CNN Philippines – The country’s total COVID-19 cases moved closer to 1.5 million at 1,496,328 on Friday after 5,676 more people got infected, the Department of Health (DOH) said.
The DOH case bulletin said that of the total, 3.2 percent or 48,480 were active cases or currently ill with at least 91.8 percent experiencing mild symptoms, 2.6 percent with severe symptoms, 2.1 percent without symptoms, 1.85 percent in moderate condition and 1.6 percent in critical condition.
The death toll is 26,476 or 1.77 percent of the case tally after 162 more people lost their lives to the disease. The recovery count is at 1,421,372 or 95 percent of the COVID-19 total with 2,670 more survivors.

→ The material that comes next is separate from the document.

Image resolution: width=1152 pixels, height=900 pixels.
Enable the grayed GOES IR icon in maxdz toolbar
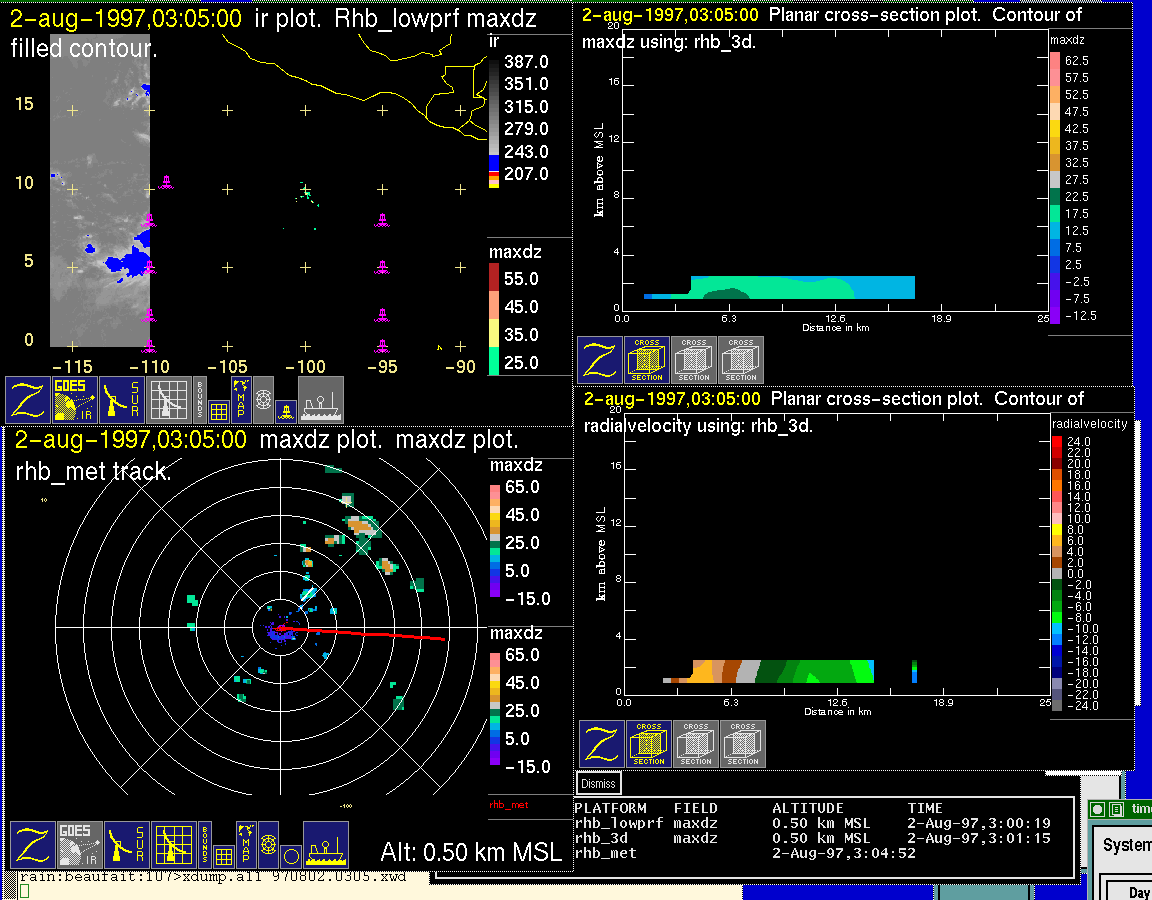[x=80, y=846]
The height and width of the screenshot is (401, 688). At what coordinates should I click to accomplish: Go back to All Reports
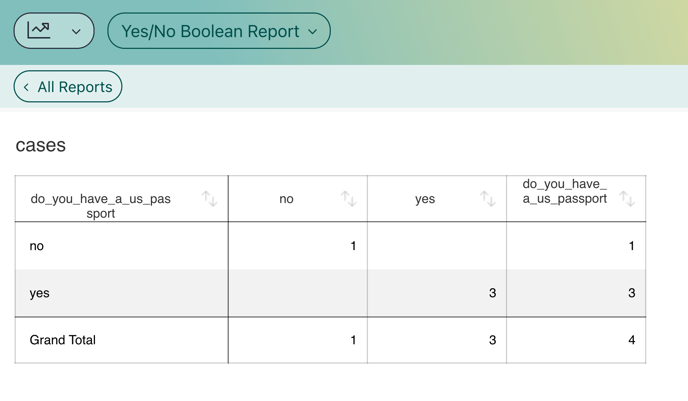pyautogui.click(x=68, y=87)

The DOH said it reclassified 142 survivors – 28 into active cases and 116 into fatalities after validation – and deleted 13 duplicates, including 10 recoveries.
The total excludes data from three laboratories that failed to submit their reports on time, the DOH added. These laboratories contributed an average of 2.4 percent of samples tested and 0.9 percent of positive individuals in the last 14 days.
The daily positivity rate or percentage of people that tested positive rose from 10.2 percent to 11 percent based on 51,384 tests on July 14.
The rate remains “high” based on the metric of COVID Act Now, an initiative developed with the Harvard Health Institute which OCTA uses as reference for its recommendations. An area has adequate testing when its positivity rate is below 3 percent, according to the criteria.
The DOH also earlier reported that there are now 35 cases of the highly transmissible Delta variant in the country after 16 more infections were detected, including 11 patients who caught the virus locally.
The DOH said “clustering” has been recorded in Northern Mindanao with six local cases and Western Visayas with two local cases. Two patients in Metro Manila (including the one who died) and another in Central Luzon were also among the 11 local cases recorded, it said.
The development comes just a day after OCTA experts said they were worried about the country’s ability to control the Delta variant since Indonesia – Asia’s new COVID-19 epicenter – had better vaccination and daily attack rates before the variant gripped the nation.